Eisner Award-winning artist Mark Buckingham talks about his work on Dead Boy Detectives as well as what he's been able to achieve so far on Fables and looking back at what his favorite stories and characters.
Charlie Chang: Let’s jump right into Dead Boy Detectives. There was quite a bit of buzz when this book was announced last year and the art and characters are very interesting. Do you have a favorite issue or favorite panel?

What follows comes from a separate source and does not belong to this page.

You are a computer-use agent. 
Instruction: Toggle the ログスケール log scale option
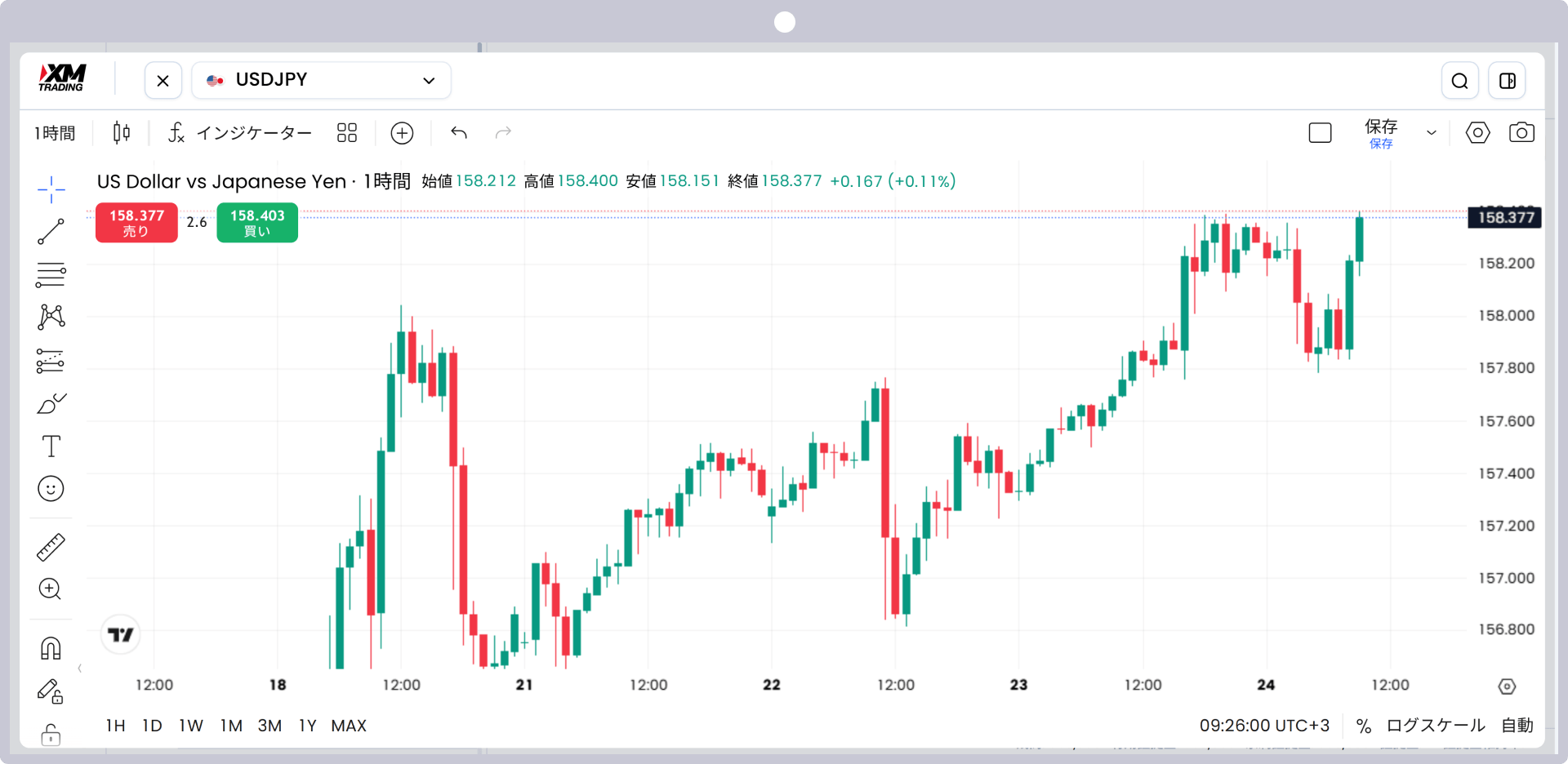tap(1435, 726)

Mark Buckingham: To be honest, my favorites are issues #5 and #6, The Halfway House. I think that’s partly because we brought a new artist into the fold, Russ Braun, who’s one of the guys I’ve worked with a lot on Fables. He helped me to really push us into the type of storytelling I wanted to do. It’s much richer in terms of the art style, of the fact that I’ve been able to explore different types of storytelling approaches and art styles within it. We have things like “The seven rules of being a ghost” which is done as sort of a Manga kids cartoon. We have a Victorian style newspaper comic strip called The Dark Mirror and all of these things we’re folding into the Dead Boys world which is fleshing things out and opening all these avenues for us in terms of storytelling approaches and possibilities. For me, that first story was important, it grounded us, it showed us who the boys are and where they came from. We took them back to St. Hilarions, we had that opportunity to meet Crystal Palace and she’s turned their world upside down so that’s been really positive. Also, that first story was sort of a love letter from me to Neil Gaiman and Matt Wagner because it was very much me homaging and showing my affection for the original Sandman 25 story where those boys appeared. Now, with the stories that are coming afterward we’re definitely reaching out beyond that and developing the world that the boys live in and bringing in other creators to work with Toby and I to explore that world.
CC: It’s a very cool and unique book with interesting characters. How would you describe the way that the art plays on the themes? There’s a murder mystery aspect and a bit of a thriller theme, what does the art do best as far as drawing out those themes?